Inhibitors of transcription such as 5,6-dichloro-1-beta-D-ribofuranosylbenzimidazole and isoquinoline sulfonamide derivatives (H-8 and H-7) promote dephosphorylation of the carboxyl-terminal domain of RNA polymerase II largest subunit.

The RNA polymerase IIO and IIA differ by the extent of phosphorylation in the carboxyl-terminal domain (CTD) of the largest subunit. It has been proposed that the IIA form of RNA polymerase II interacts with the promoter to form a stable preinitiation complex whereas the IIO form would be generated upon entry into initiation of transcription. Phosphorylation of the CTD might be required to release the interaction between the polymerase and the promoter binding factors. In this paper, we show that in the presence of actinomycin D, the phosphorylated IIO form accumulates.
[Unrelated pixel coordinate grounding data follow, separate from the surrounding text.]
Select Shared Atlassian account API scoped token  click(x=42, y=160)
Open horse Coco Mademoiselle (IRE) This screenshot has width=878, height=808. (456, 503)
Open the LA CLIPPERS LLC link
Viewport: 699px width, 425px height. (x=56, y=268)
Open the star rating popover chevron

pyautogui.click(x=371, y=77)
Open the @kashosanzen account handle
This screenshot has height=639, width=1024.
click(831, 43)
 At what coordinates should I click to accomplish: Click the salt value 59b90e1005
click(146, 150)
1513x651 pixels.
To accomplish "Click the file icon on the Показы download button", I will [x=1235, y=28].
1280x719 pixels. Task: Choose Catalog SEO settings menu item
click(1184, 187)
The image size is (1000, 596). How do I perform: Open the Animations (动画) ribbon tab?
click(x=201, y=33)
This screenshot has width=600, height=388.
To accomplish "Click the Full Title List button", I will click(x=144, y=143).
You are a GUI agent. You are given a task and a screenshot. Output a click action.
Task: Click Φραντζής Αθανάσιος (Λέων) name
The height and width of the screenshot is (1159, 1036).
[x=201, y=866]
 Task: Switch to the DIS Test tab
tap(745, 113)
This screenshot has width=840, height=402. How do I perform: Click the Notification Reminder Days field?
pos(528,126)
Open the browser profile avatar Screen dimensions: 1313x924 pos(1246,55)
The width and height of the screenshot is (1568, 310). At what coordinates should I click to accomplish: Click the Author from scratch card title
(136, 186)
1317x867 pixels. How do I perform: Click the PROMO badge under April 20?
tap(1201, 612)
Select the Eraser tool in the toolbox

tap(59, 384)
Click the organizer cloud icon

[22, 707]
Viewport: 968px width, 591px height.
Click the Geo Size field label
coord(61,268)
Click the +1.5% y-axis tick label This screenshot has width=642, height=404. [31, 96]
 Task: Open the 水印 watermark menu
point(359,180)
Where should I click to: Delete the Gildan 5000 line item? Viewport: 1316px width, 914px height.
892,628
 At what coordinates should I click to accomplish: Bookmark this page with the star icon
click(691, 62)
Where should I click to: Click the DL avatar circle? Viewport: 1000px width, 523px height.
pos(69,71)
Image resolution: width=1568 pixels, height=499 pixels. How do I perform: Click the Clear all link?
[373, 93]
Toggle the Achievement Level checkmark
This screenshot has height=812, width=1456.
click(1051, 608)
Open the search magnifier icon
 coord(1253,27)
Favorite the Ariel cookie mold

In contrast, the dephosphorylated IIA form accumulates while the amount of phosphorylated IIo form decreases in cells treated with CTD-kinase inhibitors such as the nucleoside analog, 5,6-dichloro-1-beta-D-ribofuranosylbenzimidazole or the isoquinoline sulfonamide derivatives H-7* or H-8. These changes are fast and suggest a very rapid phosphate turnover on the CTD. Transcription is inhibited in intact cells by drug concentrations that are effective in altering CTD phosphorylation, although no causal relationship is established yet. These effects do not concern other cellular functions such as protein synthesis. Thus isoquinoline sulfonamide derivatives might be helpful to further dissect the role of CTD phosphorylation in transcription.[1]